SYSTEM Cited by 1 source
Verl¶
Verl (github.com/verl-project/verl) is an open-source library for orchestrating distributed RL post-training workloads on top of Ray. It provides Ray-actor lifecycle management and GPU resource allocation for the distinct roles in on-policy RL — Policy, Rollout Workers, Reward Model, Reference Model — so that frameworks using it can focus on the modelling surface area rather than the control plane.

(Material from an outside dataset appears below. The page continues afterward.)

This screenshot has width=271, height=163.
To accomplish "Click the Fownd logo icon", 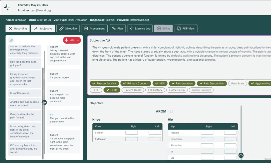I will point(7,8).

First canonical wiki reference: sources/2026-02-13-netflix-scaling-llm-post-training-at-netflix, where Netflix's Post-Training Framework documents integrating Verl's core infrastructure to support RL without reinventing distributed orchestration.
Role¶
On-policy RL breaks the pure-SPMD execution model that SFT inherits from pre-training: individual sub-stages (policy updates, rollout generation, reference model inference, reward model scoring) can each be SPMD, but the end-to-end algorithm requires explicit coordination — passing prompts/trajectories/rewards/advantages across stages and synchronising their lifecycle.
Verl is the single-controller layer (see concepts/single-controller-rl-orchestration) that sits above Ray and handles:
- Ray actor lifecycle for Policy / Rollout / Reward / Reference workers.
- GPU resource allocation across those roles per phase.
- The control-plane logic: when to rollout, how to batch+score, when to trigger optimisation, how to reallocate cluster resources across phases.
Integration surface in Netflix's framework¶
Per the Netflix post:
"To add RL support without reinventing distributed orchestration from scratch, we integrated the core infrastructure from the open-source Verl library to manage Ray actor lifecycle and GPU resource allocation. Leveraging Verl's backend let us focus on the 'modeling surface area' — our Data/Model/Compute abstractions and internal optimizations — while keeping orchestration concerns decoupled. The result is a hybrid design: a unified user interface where developers can move between SFT and RL workflows without adopting an entirely different mental model or API set."
This is a textbook case of the patterns/hybrid-single-controller-plus-spmd-rl pattern — Netflix's framework layers its modelling API on Verl's orchestration, while SFT continues using the original SPMD path.